The job: Deal with the goddamn customers so the engineers don't have to

Where the jobs are by state: Virginia; Massachusetts; Colorado

Adjusted annual median salary: $44,772

Expected employment growth, 2006-2016: 13%

Tech support specialists, in fact, work with both customers and coworkers. They’re on call, literally, ready to help out over the phone with a list of pre-determined maneuvers to get the printer un-jammed or the modem up and running. If they work in-house, they’ll even come to your office.
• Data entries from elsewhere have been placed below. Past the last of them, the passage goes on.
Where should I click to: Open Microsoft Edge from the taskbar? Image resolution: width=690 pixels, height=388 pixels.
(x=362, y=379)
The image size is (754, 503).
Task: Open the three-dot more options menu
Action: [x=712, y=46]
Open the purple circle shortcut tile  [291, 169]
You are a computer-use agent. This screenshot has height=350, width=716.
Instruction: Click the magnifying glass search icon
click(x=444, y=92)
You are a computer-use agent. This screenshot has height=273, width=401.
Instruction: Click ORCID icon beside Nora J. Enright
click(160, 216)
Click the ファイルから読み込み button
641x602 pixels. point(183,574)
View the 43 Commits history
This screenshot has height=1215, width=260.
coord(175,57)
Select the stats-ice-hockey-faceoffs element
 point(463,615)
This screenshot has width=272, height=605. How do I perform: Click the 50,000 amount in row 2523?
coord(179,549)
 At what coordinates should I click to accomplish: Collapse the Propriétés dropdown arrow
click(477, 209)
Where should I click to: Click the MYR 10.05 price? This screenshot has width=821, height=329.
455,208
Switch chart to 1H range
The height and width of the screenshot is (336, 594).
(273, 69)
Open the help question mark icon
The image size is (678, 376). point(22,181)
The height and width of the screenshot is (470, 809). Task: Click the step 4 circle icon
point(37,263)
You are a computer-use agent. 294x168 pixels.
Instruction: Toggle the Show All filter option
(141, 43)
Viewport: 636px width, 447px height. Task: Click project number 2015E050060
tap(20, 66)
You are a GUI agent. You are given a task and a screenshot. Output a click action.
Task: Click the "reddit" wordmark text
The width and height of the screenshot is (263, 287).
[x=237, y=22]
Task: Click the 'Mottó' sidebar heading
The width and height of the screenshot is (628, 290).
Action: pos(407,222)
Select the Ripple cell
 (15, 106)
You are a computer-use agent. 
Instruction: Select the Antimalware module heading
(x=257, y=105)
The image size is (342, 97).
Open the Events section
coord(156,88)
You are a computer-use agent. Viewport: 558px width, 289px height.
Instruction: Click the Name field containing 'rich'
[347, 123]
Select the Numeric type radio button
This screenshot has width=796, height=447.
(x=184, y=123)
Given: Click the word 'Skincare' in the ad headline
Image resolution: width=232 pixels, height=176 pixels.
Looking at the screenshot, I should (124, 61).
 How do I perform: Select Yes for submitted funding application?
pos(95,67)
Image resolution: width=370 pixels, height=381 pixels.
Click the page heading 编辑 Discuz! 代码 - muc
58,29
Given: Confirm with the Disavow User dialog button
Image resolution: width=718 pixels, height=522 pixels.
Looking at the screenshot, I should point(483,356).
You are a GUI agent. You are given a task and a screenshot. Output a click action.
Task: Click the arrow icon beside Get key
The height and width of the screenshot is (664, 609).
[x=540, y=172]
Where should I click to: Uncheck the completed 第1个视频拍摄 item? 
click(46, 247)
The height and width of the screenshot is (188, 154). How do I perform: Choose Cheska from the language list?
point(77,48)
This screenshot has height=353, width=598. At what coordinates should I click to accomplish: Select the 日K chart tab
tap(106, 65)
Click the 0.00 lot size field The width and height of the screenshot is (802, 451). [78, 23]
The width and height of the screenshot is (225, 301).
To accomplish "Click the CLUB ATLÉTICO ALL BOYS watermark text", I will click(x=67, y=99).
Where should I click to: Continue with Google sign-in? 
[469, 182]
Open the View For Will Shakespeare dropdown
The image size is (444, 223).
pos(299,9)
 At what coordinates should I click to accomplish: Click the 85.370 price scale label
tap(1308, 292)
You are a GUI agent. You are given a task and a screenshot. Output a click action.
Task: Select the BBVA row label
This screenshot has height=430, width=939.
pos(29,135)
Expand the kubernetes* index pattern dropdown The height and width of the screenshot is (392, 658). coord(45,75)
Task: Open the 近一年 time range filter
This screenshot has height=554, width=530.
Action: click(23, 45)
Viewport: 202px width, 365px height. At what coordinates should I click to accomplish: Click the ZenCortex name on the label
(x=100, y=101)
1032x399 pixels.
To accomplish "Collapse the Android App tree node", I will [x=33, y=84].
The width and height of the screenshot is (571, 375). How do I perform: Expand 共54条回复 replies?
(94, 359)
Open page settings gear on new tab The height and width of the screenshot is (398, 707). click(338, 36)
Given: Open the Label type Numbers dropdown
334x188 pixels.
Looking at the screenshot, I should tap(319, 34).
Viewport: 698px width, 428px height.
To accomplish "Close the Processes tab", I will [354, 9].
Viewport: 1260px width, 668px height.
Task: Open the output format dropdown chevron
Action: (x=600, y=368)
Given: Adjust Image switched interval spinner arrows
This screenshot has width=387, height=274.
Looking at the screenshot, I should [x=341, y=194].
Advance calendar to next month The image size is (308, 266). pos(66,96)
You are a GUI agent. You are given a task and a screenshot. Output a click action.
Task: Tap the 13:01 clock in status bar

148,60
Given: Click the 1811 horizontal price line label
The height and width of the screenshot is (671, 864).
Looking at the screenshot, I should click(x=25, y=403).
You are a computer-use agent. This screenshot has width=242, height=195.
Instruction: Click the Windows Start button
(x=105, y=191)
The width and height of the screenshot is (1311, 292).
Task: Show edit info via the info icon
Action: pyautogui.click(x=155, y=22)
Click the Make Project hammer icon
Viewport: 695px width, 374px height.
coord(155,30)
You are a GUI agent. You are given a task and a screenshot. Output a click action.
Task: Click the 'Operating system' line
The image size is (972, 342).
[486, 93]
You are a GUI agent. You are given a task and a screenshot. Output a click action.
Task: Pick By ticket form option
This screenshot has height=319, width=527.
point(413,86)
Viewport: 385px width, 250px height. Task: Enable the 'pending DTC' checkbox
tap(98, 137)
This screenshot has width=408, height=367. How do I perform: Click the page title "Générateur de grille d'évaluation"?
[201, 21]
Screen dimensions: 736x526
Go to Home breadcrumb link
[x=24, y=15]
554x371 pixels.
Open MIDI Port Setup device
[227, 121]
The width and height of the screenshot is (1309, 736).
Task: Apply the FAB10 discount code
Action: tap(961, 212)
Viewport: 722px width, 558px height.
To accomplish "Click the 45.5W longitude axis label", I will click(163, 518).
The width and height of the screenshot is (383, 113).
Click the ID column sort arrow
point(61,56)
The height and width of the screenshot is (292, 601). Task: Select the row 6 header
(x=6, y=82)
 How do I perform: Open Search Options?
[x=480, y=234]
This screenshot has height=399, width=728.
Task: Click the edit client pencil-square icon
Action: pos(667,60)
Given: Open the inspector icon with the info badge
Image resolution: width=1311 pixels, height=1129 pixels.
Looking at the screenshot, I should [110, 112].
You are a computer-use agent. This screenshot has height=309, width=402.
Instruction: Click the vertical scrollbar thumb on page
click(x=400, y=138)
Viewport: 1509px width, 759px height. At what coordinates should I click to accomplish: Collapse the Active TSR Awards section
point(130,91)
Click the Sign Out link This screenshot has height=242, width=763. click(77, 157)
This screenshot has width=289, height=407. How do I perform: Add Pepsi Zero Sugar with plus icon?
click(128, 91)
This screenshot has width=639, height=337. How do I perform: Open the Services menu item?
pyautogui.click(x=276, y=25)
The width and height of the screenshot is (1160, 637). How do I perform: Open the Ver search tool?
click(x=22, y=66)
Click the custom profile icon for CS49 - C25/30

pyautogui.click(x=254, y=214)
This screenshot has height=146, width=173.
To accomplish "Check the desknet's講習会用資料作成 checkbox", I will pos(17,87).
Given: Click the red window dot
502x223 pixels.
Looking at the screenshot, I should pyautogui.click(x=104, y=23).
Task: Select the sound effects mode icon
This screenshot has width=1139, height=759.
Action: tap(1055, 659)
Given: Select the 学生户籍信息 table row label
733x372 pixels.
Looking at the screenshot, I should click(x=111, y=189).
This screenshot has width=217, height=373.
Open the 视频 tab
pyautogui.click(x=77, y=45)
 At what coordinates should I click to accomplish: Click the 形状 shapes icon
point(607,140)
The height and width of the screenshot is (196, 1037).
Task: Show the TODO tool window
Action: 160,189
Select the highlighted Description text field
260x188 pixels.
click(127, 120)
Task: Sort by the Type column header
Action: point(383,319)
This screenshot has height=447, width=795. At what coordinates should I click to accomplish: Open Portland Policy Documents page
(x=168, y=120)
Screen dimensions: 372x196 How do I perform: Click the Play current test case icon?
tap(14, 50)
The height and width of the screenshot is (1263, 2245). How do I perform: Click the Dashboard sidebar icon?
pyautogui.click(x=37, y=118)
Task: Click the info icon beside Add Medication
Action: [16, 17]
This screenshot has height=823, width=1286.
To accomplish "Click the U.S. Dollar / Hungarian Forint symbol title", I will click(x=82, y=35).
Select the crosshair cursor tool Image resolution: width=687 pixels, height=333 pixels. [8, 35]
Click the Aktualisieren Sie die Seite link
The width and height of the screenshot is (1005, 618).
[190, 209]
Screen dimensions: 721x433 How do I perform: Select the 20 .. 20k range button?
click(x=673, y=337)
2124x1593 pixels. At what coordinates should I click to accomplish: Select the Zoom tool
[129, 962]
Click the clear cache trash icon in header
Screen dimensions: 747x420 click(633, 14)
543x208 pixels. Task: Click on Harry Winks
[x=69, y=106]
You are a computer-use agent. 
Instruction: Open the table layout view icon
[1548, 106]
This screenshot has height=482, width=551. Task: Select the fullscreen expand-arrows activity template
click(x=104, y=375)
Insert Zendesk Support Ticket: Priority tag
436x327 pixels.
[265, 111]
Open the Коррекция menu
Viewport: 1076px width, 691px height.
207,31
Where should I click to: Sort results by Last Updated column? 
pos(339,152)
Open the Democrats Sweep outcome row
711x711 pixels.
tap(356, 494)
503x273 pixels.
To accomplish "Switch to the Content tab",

It’s a full service job, and most employers require some college or training in computer science.

#9, Technology theorist


The job: Be the smartest monkey in the room; messiah complex required

Where the jobs are by state: Virginia; Maryland; Washington

Adjusted median annual salary: $100,984

Expected employment growth, 2006-2016: 22%

Technology theorist: Our fancy term for computer research scientist. (Kind of gives the job a sort of James Bond evil scientist feel, right?) Technology theorists, more than most in the tech world, will design the computer systems of the future, and will define the relevance of other jobs in the field. Education requirements range from an associate’s to a doctorate degree, so get studying.

#10, Computer programmer


The job: Work the tech version of the production line

Where the jobs are by state: New York; New Jersey

Adjusted annual median salary: $71,760

Expected employment decline, 2006-2016: 4.1%

The picture isn’t all rosy for the tech sector, but the slow employment growth for computer programmers is offset some by a 10 percent increase in wages over the past three years. Open source software and a general understanding of computers have allowed users to learn the skills that used to be proprietary to computer programmers. As competition for these spots increases, higher education degrees will set apart candidates looking to land a relatively lucrative computer programmer job.